**ABOUT THIS TASK**
Your answer should consist of each line from the data below that contains "computer".
(Beginning of TASK DATA)
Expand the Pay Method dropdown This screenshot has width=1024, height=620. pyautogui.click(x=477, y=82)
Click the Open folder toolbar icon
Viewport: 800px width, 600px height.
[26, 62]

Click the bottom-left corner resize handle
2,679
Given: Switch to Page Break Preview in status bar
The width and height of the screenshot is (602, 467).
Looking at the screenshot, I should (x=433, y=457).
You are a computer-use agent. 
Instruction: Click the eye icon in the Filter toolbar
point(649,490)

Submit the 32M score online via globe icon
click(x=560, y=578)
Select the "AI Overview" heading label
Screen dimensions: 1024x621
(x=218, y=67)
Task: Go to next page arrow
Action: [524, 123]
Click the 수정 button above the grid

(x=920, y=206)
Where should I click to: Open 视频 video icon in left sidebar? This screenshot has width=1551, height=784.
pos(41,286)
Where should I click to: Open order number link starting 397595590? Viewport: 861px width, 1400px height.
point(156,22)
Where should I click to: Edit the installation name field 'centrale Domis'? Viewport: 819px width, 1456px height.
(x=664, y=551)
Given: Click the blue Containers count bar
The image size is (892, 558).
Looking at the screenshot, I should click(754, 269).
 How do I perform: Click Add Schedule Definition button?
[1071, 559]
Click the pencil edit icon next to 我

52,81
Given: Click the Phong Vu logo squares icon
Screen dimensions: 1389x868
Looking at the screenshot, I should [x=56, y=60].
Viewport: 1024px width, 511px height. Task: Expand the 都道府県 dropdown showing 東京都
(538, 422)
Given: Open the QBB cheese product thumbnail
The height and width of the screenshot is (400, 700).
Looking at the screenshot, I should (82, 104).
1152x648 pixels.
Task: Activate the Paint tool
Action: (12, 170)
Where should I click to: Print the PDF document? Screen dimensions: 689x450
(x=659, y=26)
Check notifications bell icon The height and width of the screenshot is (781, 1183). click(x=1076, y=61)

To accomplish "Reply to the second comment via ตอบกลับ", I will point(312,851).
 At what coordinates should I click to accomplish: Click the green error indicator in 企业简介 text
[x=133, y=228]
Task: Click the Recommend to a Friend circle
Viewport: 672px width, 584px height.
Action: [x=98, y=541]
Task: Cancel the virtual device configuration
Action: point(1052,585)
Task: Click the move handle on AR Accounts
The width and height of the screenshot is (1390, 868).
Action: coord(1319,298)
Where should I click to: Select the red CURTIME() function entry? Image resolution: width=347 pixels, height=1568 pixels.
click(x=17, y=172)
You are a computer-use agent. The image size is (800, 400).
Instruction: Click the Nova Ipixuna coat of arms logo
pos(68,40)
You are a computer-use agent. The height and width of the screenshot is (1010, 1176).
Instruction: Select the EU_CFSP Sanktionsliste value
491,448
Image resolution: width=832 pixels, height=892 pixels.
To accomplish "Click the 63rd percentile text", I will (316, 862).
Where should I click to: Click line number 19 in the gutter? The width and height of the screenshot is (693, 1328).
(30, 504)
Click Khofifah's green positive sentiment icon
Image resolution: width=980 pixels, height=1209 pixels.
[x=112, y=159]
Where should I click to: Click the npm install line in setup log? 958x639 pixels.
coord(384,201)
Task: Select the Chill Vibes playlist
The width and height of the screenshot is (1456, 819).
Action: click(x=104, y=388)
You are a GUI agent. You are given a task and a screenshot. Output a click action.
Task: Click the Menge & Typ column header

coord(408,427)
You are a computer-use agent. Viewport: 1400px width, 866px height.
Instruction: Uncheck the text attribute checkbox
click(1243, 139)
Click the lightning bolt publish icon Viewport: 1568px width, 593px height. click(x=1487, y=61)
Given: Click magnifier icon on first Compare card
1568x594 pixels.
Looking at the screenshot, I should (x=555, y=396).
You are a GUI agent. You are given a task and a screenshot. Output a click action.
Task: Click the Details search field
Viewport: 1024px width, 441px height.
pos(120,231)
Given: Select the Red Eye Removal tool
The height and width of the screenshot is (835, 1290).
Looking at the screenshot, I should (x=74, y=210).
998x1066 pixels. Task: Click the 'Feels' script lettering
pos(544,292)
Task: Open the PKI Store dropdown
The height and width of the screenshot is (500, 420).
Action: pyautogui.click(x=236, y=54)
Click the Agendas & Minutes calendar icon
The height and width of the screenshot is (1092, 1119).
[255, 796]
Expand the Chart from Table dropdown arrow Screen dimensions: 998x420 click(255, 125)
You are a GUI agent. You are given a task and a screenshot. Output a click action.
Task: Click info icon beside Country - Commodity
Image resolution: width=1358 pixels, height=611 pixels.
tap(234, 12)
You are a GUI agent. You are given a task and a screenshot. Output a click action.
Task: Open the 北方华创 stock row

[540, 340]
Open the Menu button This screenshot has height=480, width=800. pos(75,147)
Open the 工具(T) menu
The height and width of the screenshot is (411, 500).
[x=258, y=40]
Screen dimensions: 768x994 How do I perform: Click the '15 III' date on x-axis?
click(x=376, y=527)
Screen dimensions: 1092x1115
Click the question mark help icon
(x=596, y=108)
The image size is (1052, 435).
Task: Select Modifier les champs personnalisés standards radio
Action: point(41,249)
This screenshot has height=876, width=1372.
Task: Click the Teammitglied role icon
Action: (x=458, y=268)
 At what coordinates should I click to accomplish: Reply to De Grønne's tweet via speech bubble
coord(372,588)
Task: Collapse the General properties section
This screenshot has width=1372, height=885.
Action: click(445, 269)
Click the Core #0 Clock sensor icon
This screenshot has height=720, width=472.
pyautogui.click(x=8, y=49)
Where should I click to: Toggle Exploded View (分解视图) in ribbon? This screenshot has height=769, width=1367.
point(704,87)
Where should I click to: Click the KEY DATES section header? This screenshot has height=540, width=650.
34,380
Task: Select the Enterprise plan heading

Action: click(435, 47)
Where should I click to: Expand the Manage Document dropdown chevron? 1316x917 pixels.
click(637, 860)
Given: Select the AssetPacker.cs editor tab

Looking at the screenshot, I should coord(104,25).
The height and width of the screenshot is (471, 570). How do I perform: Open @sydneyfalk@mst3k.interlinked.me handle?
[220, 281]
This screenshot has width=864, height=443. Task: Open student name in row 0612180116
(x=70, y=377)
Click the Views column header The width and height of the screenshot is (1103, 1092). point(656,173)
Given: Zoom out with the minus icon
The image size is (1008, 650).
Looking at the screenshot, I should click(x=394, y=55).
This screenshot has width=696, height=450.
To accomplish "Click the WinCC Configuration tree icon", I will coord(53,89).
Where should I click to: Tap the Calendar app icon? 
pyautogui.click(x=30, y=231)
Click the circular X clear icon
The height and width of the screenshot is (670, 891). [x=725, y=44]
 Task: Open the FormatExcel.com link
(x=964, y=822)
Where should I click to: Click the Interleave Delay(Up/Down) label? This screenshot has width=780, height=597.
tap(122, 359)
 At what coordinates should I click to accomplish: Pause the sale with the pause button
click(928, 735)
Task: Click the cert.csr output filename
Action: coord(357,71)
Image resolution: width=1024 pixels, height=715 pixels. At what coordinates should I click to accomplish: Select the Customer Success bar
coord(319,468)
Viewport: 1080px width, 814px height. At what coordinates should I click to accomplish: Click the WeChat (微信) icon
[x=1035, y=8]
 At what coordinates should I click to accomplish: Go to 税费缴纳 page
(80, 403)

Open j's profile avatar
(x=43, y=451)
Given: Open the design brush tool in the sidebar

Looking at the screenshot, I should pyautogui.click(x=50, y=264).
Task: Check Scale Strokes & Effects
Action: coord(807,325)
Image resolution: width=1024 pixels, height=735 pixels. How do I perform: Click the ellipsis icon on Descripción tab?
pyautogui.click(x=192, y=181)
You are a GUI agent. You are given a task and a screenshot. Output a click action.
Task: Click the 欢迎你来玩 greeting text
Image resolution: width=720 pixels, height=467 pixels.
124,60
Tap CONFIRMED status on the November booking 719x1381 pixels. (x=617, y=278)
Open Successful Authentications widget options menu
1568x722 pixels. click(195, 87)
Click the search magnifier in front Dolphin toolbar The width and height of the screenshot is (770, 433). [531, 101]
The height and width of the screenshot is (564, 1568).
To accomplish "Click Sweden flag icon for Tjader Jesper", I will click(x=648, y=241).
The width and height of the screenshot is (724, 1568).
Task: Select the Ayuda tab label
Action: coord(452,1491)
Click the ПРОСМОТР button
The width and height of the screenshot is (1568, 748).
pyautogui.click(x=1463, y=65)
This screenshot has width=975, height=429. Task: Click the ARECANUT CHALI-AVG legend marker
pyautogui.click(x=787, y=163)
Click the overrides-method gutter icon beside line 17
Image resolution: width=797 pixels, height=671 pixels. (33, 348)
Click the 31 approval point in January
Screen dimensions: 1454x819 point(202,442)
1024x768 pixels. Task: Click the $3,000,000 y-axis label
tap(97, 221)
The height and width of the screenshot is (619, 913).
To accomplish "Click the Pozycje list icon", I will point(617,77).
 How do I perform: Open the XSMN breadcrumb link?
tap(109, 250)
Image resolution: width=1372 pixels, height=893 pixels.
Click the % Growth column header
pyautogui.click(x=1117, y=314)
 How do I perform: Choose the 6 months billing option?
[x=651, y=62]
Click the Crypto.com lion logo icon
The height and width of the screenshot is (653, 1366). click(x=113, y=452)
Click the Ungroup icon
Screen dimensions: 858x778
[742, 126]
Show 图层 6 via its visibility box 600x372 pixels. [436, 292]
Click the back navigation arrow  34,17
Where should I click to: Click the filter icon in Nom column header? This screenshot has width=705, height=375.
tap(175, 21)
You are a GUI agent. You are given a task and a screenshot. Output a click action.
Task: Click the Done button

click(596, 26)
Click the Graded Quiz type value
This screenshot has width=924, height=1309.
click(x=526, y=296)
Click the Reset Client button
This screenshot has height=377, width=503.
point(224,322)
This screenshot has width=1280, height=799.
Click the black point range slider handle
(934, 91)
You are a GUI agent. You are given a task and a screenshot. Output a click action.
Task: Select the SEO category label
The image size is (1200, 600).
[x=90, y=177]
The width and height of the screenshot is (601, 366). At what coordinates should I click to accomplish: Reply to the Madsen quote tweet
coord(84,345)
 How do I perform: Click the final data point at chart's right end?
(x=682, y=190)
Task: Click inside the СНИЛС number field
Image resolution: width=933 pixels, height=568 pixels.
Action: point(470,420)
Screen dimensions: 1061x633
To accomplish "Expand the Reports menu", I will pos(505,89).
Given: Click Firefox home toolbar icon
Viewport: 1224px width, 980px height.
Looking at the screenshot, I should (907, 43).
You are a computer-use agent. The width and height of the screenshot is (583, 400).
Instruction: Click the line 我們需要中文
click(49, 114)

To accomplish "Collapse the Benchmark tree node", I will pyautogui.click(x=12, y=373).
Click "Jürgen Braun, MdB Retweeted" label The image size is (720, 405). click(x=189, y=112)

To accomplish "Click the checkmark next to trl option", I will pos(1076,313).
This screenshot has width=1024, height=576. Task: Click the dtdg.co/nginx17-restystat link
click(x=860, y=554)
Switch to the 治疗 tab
(End of TASK DATA)
**RESULT**
You are a computer-use agent. 
You are a computer-use agent. The image size is (800, 400).
You are a computer-use agent. The height and width of the screenshot is (1010, 1176).
You are a computer-use agent. Viewport: 1400px width, 866px height.
You are a computer-use agent. The width and height of the screenshot is (583, 400).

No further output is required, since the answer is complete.